• _文本摘录_

========

[kubernetes]二进制部署k8s集群-基于containerd
阅读原文时间:2023年08月18日阅读:13

k8s从1.24版本开始不再直接支持docker,但可以自行调整相关配置,实现1.24版本后的k8s还能调用docker。其实docker自身也是调用containerd,与其k8s通过docker再调用containerd,不如k8s直接调用containerd,以减少性能损耗。

除了containerd,比较流行的容器运行时还有podman,但是podman官方安装文档要么用包管理器在线安装,要么用包管理器下载一堆依赖再编译安装,内网离线环境下安装可能会比较麻烦,而containerd的安装包是静态二进制文件,解压后就能直接使用,离线环境下相对方便一点。

本文将在内网离线环境下用二进制文件部署一个三节点集群+harbor镜像仓库。集群中部署了三个apiserver,并配置nginx反向代理,提升master的高可用性(如对高可用有进一步要求,可以再加个keepalive)。

相关软件信息:

名称

版本

说明

containerd

cri-containerd-cni-1.7.2-linux-amd64

容器运行时

harbor

2.8.2

容器镜像仓库

etcd

3.4.24

键值对数据库

kubernetes

1.26.6

容器编排系统

nginx

1.25.1

负载均衡,反向代理apiserver

服务器信息:

IP

操作系统

硬件配置

Hostname

说明

192.168.3.31

Debian 11.6 amd64

4C4G

k8s31

nginx+etcd+master+node

192.168.3.32

Debian 11.6 amd64

4C4G

k8s32

etcd+master+node

192.168.3.33

Debian 11.6 amd64

4C4G

k8s33

etcd+master+node

192.168.3.43

Debian 11.6 amd64

4C4G

harbor,内网域名registry.atlas.cn

初始化部分需要三台k8s节点主机都执行, 根据实际情况修改参数。

========

• _记录数据_

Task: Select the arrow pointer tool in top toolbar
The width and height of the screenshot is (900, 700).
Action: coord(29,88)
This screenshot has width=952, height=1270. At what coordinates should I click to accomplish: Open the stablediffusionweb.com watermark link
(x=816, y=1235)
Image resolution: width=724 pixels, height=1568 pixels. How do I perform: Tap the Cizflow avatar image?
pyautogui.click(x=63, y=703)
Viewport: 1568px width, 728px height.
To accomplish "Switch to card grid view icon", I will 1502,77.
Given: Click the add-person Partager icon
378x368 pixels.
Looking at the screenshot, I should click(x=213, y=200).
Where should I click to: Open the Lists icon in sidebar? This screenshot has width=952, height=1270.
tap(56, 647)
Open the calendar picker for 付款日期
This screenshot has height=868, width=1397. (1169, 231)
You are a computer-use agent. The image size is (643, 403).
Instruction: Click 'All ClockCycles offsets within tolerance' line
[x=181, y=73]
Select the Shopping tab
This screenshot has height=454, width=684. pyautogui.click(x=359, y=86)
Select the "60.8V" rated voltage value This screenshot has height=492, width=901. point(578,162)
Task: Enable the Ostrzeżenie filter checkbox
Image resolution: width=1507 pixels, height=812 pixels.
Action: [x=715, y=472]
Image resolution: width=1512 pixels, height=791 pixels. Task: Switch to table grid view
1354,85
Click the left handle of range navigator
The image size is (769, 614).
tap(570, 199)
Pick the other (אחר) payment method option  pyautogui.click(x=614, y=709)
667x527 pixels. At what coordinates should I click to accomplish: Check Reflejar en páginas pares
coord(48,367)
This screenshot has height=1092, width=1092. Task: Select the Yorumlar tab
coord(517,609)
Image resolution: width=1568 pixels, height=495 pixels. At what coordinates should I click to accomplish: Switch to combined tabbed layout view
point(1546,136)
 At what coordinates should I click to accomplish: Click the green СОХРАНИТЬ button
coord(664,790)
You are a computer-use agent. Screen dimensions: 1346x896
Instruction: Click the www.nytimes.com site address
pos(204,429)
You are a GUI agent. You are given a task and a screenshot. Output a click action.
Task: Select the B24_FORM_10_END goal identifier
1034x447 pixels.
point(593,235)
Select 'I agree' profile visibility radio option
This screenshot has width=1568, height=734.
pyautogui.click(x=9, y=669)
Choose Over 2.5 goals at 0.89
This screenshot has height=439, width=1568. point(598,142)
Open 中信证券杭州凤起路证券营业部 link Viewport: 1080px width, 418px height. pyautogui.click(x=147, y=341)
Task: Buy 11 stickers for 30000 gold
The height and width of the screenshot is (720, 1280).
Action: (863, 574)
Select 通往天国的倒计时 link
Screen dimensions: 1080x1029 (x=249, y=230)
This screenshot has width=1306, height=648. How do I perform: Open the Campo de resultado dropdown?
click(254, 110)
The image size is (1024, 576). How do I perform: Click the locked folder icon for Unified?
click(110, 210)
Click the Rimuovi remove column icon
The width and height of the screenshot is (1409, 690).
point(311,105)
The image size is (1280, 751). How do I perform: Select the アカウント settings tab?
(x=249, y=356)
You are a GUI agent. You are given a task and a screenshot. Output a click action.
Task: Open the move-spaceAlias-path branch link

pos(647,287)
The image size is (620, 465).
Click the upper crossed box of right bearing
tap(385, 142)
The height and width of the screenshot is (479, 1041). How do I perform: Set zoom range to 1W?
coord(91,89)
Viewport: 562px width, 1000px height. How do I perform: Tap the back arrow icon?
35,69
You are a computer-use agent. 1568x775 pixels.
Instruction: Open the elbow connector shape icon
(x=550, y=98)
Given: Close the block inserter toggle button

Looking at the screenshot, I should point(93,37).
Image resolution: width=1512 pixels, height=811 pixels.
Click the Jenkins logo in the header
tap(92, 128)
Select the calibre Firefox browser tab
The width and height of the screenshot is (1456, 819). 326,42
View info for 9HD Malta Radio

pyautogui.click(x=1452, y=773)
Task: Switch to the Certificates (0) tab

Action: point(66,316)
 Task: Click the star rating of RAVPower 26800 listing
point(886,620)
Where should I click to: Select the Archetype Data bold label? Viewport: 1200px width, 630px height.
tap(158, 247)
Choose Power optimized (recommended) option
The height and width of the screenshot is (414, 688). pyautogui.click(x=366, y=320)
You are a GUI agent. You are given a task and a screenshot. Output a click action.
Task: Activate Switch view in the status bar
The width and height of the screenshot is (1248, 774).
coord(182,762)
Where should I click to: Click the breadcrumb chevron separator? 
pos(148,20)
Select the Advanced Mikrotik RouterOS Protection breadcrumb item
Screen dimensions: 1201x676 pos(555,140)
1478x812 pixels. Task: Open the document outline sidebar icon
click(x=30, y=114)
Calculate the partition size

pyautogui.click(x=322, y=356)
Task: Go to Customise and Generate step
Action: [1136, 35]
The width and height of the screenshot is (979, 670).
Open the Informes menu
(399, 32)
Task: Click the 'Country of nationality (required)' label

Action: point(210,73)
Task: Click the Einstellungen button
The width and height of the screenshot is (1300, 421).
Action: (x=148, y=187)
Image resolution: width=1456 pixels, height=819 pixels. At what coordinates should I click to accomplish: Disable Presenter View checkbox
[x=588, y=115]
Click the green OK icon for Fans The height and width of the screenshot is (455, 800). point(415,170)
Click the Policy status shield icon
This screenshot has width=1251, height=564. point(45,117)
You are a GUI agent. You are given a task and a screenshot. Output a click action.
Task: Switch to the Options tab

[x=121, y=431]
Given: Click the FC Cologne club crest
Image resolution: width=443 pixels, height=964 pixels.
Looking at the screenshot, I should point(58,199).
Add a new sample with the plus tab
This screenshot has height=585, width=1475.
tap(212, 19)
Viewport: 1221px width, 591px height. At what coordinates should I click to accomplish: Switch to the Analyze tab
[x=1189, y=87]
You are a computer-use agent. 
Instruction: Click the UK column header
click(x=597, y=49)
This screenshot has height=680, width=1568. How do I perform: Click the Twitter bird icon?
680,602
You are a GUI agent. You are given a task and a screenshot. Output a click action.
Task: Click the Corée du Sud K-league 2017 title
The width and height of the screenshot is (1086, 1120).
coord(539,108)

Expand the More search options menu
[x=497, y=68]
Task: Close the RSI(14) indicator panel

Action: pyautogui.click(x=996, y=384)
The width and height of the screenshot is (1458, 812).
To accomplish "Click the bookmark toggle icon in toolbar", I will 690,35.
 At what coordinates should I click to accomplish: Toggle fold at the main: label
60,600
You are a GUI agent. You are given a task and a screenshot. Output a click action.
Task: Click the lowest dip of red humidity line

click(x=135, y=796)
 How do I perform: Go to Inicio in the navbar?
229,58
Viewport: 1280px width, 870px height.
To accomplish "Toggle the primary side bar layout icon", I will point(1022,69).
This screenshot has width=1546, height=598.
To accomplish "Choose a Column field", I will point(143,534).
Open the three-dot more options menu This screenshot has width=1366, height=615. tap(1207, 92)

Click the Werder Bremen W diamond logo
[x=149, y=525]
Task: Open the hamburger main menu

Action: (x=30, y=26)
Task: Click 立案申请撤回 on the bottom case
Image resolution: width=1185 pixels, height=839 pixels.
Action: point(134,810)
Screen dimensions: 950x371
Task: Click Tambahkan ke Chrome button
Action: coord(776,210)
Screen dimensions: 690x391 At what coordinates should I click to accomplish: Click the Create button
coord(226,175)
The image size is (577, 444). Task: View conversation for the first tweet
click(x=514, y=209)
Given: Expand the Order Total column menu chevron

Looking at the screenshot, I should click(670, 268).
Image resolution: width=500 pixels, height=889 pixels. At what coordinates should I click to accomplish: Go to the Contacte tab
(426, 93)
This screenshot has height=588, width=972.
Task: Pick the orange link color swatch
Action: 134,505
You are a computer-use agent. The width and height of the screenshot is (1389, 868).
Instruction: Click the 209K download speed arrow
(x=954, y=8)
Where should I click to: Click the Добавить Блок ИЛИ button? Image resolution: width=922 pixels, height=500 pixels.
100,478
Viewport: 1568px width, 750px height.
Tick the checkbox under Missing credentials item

========

• _任务要求_
1 – 根据文本摘录回答下列问题:
(a) k8s 从哪个版本开始不再直接支持 docker?
(b) 文中说 containerd 的安装包在离线环境下相对方便,原因是什么?
(c) 部署 harbor 的服务器 IP 地址是什么?
2 – 请将文本摘录中从“除了containerd,比”一直到“再加个keepalive)。”的全部内容逐字照录下来。

• _各题答案_
1 –
(a) 从 1.24 版本开始。
(b) containerd 的安装包是静态二进制文件,解压后就能直接使用。
(c) 192.168.3.43。

2 –
除了containerd,比较流行的容器运行时还有podman,但是podman官方安装文档要么用包管理器在线安装,要么用包管理器下载一堆依赖再编译安装,内网离线环境下安装可能会比较麻烦,而containerd的安装包是静态二进制文件,解压后就能直接使用,离线环境下相对方便一点。

本文将在内网离线环境下用二进制文件部署一个三节点集群+harbor镜像仓库。集群中部署了三个apiserver,并配置nginx反向代理,提升master的高可用性(如对高可用有进一步要求,可以再加个keepalive)。